## [Work task]
From the line that has "Given: Click map marker number 6" down to the last line of the data below, set down every line exactly, but none of the pictures.

───── Listed entries

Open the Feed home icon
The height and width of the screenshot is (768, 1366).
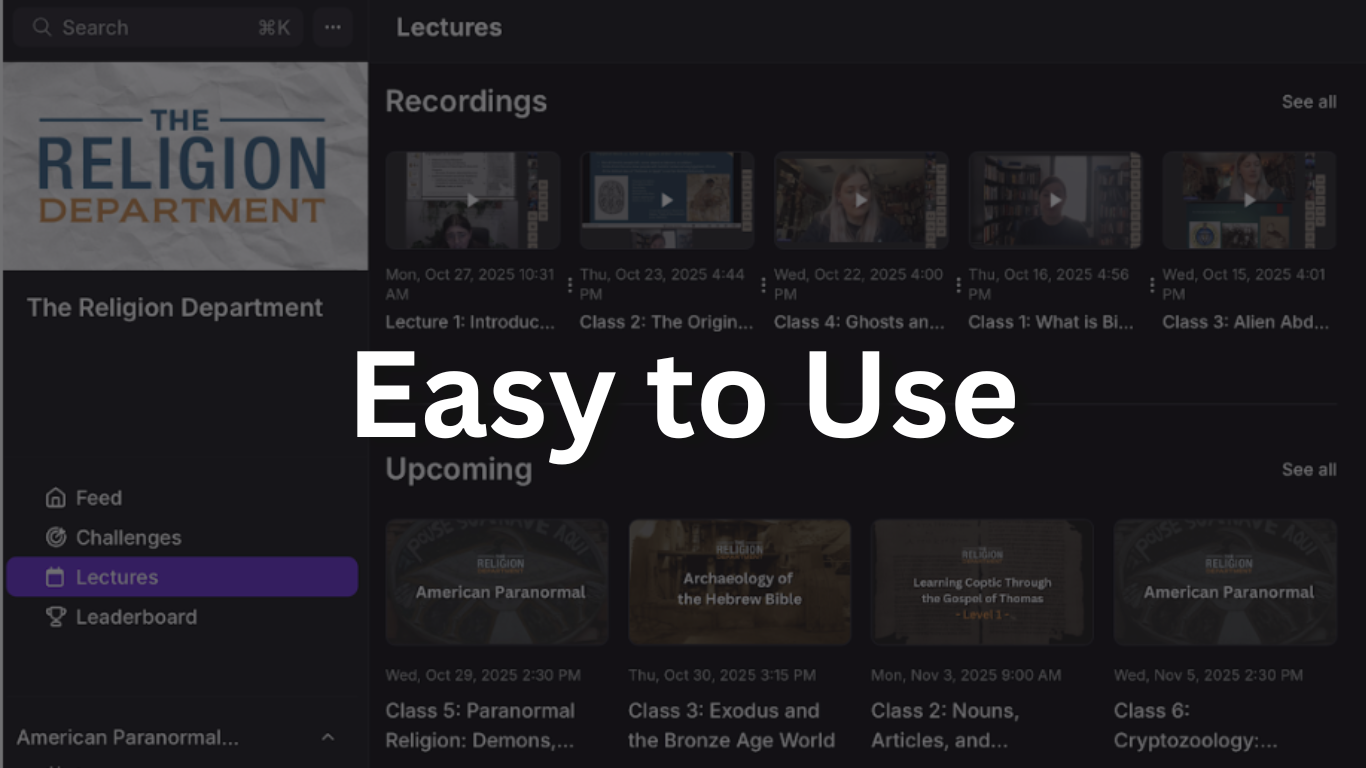(x=56, y=498)
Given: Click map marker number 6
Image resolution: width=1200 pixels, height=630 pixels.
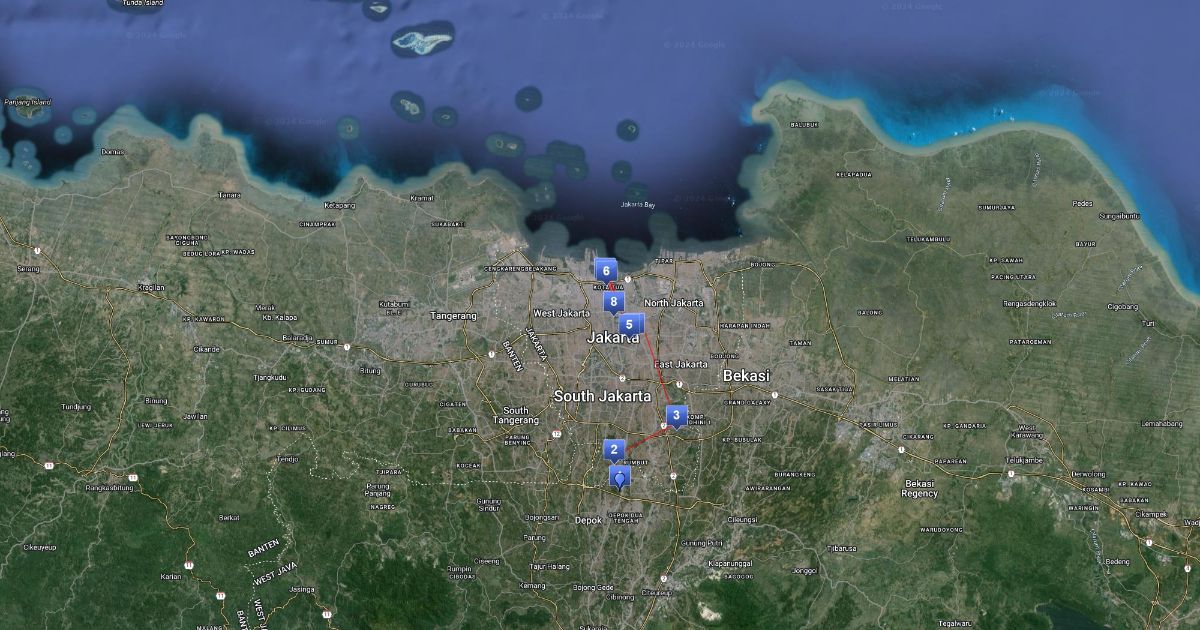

──────────

## [Task output]
Given: Click map marker number 6
Image resolution: width=1200 pixels, height=630 pixels.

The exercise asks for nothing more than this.